We are excited to announce that we’ve added support for job flow debugging in the AWS Management Console – making Elastic MapReduce even easier to use for developing large data processing and analytics applications. This capability allows customers to track progress and identify issues in the steps, jobs, tasks, or task attempts of their job flows. The job flow logs continued to be saved in Amazon S3 and now the state of tasks and task attempts is persisted in Amazon SimpleDB so customers can analyze their job flows even after they’ve completed.
Very simple steps to start the debugging process:
Step 0: Select "Enable Hadoop Debugging" in the Create New Job Flow wizard.
Step 1: Select the Job Flow and click on "Debug"

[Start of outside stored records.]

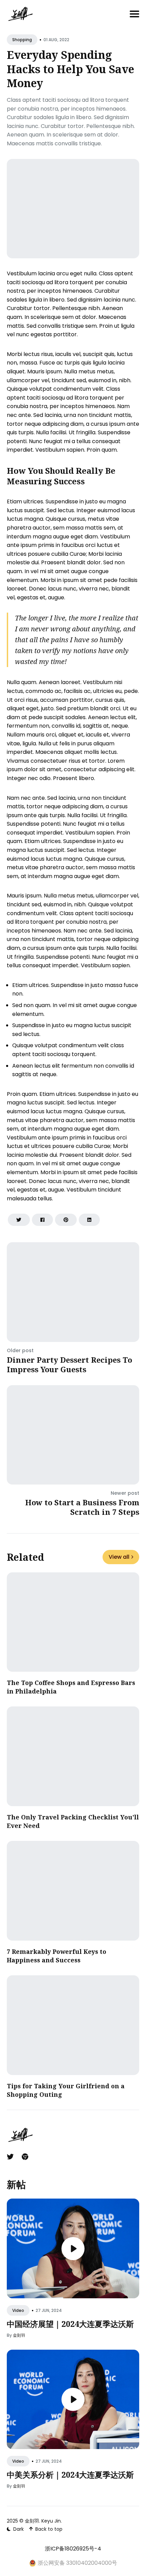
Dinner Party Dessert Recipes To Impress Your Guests (69, 1365)
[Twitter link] (11, 2157)
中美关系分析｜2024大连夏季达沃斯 (70, 2474)
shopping (22, 40)
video (18, 2310)
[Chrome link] (25, 2157)
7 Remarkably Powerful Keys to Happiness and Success (56, 1955)
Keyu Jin (51, 2520)
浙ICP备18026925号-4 (73, 2549)
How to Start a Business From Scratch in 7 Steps (82, 1507)
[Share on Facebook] (42, 1220)
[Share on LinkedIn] (89, 1220)
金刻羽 (19, 2335)
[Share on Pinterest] (66, 1220)
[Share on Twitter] (19, 1220)
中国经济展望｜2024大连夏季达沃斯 (70, 2323)
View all (119, 1557)
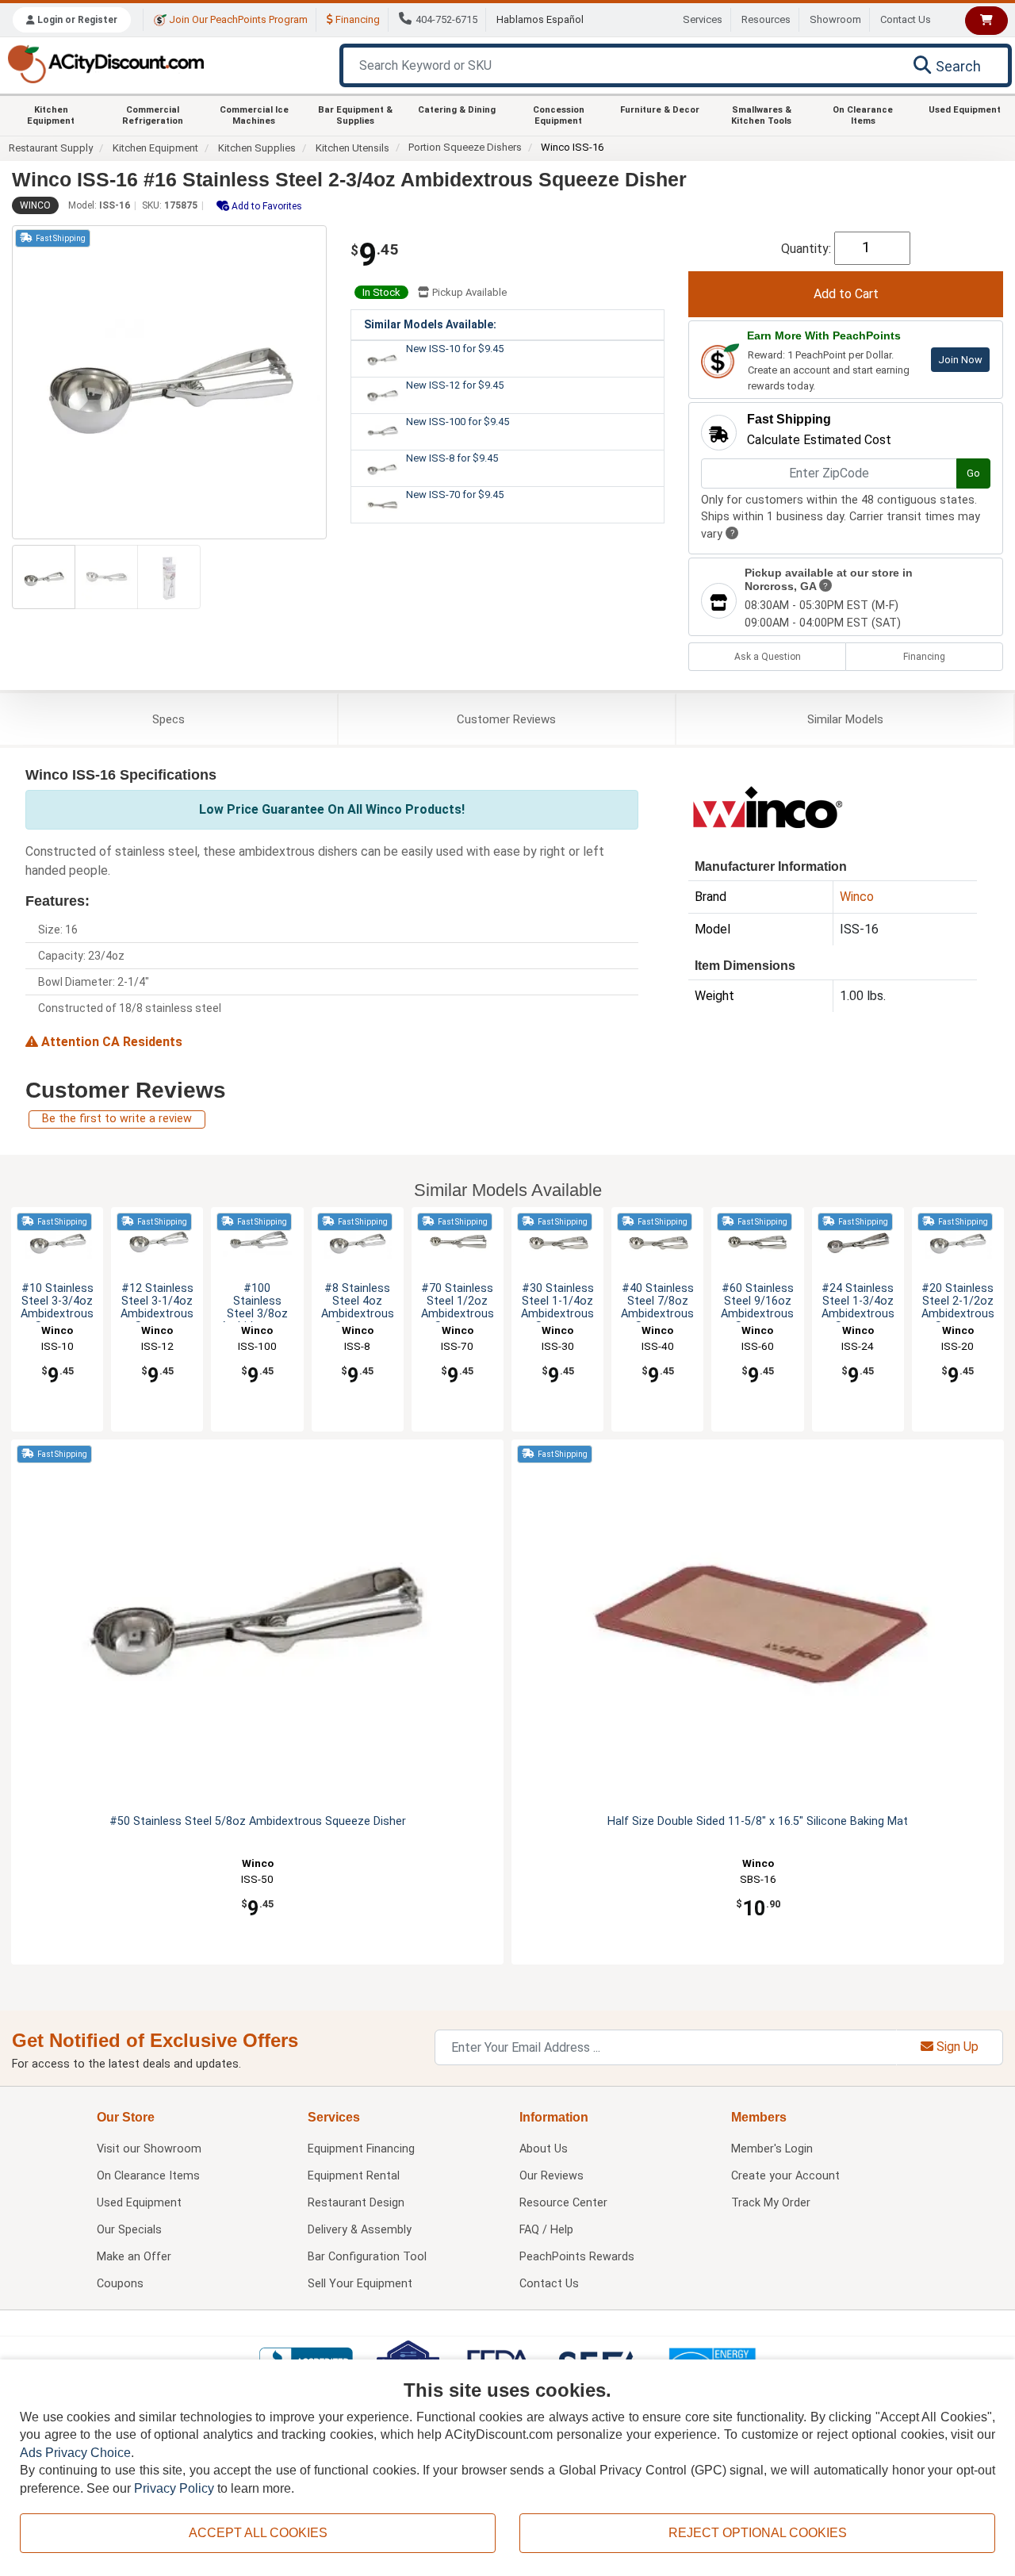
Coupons (120, 2283)
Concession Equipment (558, 115)
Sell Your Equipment (360, 2283)
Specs (168, 719)
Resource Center (563, 2203)
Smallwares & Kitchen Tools (761, 115)
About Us (543, 2149)
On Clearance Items (863, 115)
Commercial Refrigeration (152, 115)
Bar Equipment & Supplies (355, 115)
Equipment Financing (361, 2149)
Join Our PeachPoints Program (237, 19)
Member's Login (772, 2149)
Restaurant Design (356, 2203)
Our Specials (129, 2230)
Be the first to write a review (117, 1118)
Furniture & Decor (659, 110)
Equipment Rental (354, 2176)
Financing (356, 19)
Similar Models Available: (430, 324)
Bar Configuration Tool (367, 2257)
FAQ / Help (546, 2230)
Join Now (960, 360)
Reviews (506, 719)
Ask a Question (767, 656)
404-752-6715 (446, 19)
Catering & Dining (457, 110)
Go (973, 473)
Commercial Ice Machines (254, 115)
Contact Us (905, 19)
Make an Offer (134, 2257)
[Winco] (767, 805)
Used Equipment (965, 110)
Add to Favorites (265, 206)
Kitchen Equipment (51, 115)
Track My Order (770, 2203)
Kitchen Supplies (257, 148)
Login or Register (76, 19)
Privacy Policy (174, 2488)
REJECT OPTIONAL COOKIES (757, 2533)
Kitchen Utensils (352, 148)
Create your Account (785, 2176)
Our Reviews (551, 2176)
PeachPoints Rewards (576, 2257)
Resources (766, 19)
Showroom (835, 19)
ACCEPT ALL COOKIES (258, 2533)
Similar (845, 719)
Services (702, 19)
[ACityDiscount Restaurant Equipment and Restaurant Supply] (105, 63)
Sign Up (956, 2046)
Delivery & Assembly (360, 2230)
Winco (35, 205)
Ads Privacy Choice (75, 2452)
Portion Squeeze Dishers (465, 147)
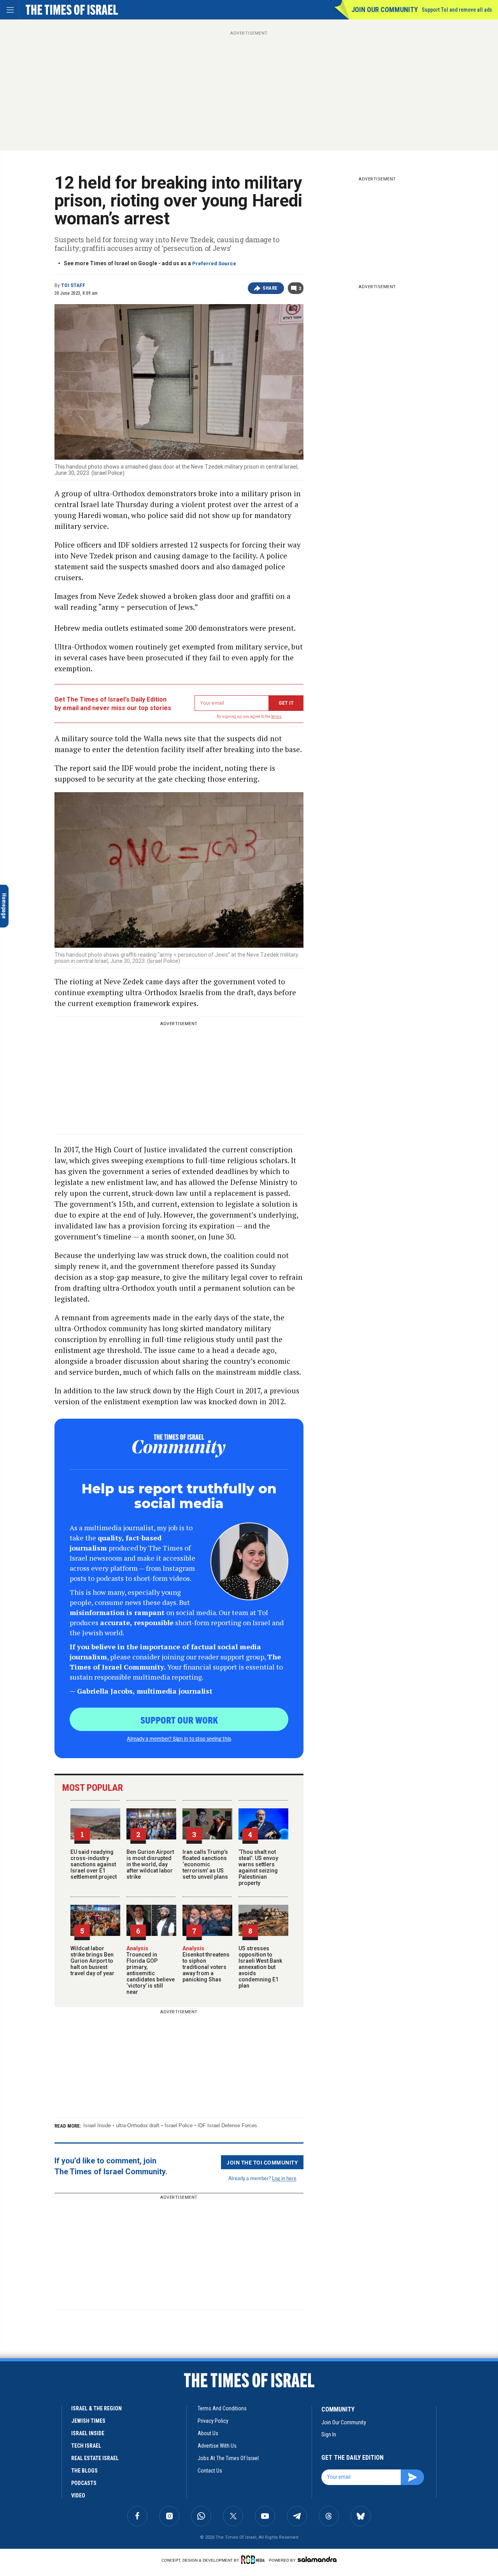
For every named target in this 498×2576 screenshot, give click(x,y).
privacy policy (213, 2421)
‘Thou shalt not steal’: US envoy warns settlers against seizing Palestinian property (258, 1867)
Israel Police (179, 2125)
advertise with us (217, 2446)
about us (208, 2433)
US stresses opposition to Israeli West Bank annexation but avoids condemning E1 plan (260, 1967)
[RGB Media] (254, 2559)
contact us (210, 2471)
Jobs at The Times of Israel (228, 2458)
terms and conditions (222, 2408)
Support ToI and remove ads (457, 10)
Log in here (284, 2178)
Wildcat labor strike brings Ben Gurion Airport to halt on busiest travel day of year (92, 1960)
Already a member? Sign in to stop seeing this (179, 1738)
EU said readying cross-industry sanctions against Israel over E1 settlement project (93, 1864)
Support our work (179, 1720)
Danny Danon (20, 2423)
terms (276, 716)
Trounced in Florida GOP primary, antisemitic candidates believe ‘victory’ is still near (150, 1970)
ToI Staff (73, 285)
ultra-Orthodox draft (138, 2125)
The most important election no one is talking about (54, 2437)
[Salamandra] (317, 2559)
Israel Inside (97, 2125)
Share (270, 288)
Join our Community (384, 9)
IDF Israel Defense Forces (227, 2125)
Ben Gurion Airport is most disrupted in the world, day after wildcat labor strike (150, 1864)
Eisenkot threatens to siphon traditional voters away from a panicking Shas (206, 1964)
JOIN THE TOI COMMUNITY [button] (262, 2162)
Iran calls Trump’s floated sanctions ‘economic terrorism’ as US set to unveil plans (205, 1864)
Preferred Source (214, 263)
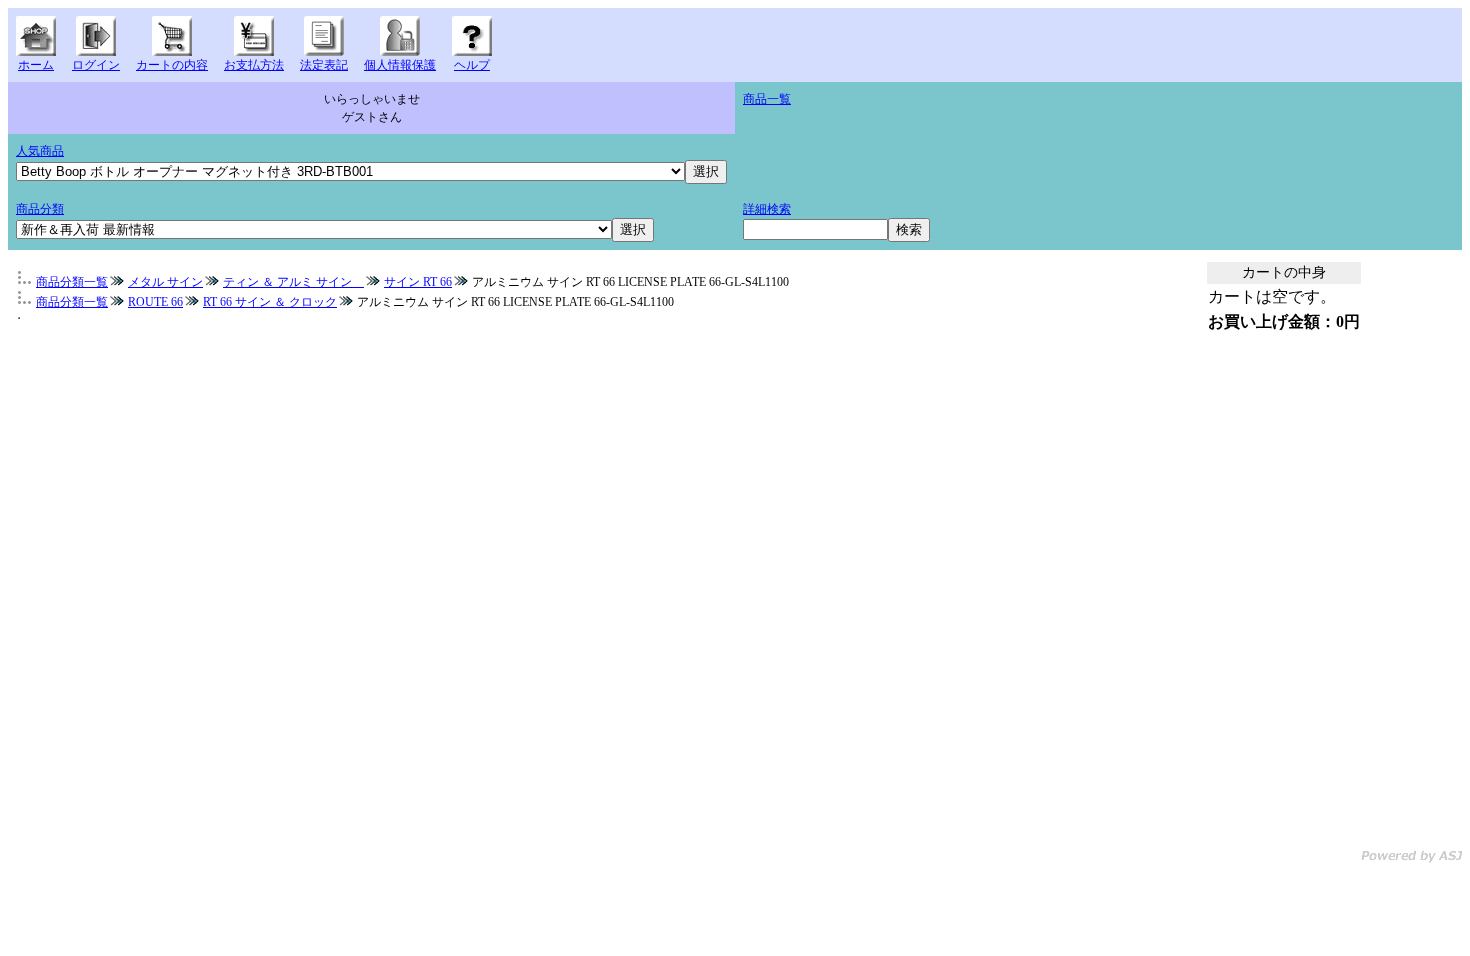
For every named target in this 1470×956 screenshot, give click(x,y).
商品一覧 (767, 99)
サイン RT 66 (418, 282)
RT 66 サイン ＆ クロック (270, 302)
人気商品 (40, 151)
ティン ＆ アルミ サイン (293, 282)
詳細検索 (767, 209)
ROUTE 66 (155, 302)
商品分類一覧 (72, 282)
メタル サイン (165, 282)
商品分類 (40, 209)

Step 2: Job Flow has one or more steps. You can view the log files of a specific step within your job flow.
Step 3: Each step might have one or more Hadoop jobs. Click on "View Tasks" next to a job to drill down and see different Hadoop tasks within that job.
Step 4: You will a see the list of tasks that have failed. Click on task that you would like to debug and view the task attempts.
Step 5: You can click on a specific task attempt and see the log files associated with that particular task attempt
Step 6: Discover the error.
With just a few clicks in the AWS management console, you can find the error in your Elastic MapReduce job flows amongst thousands of jobs and restart the job flow again with a few clicks.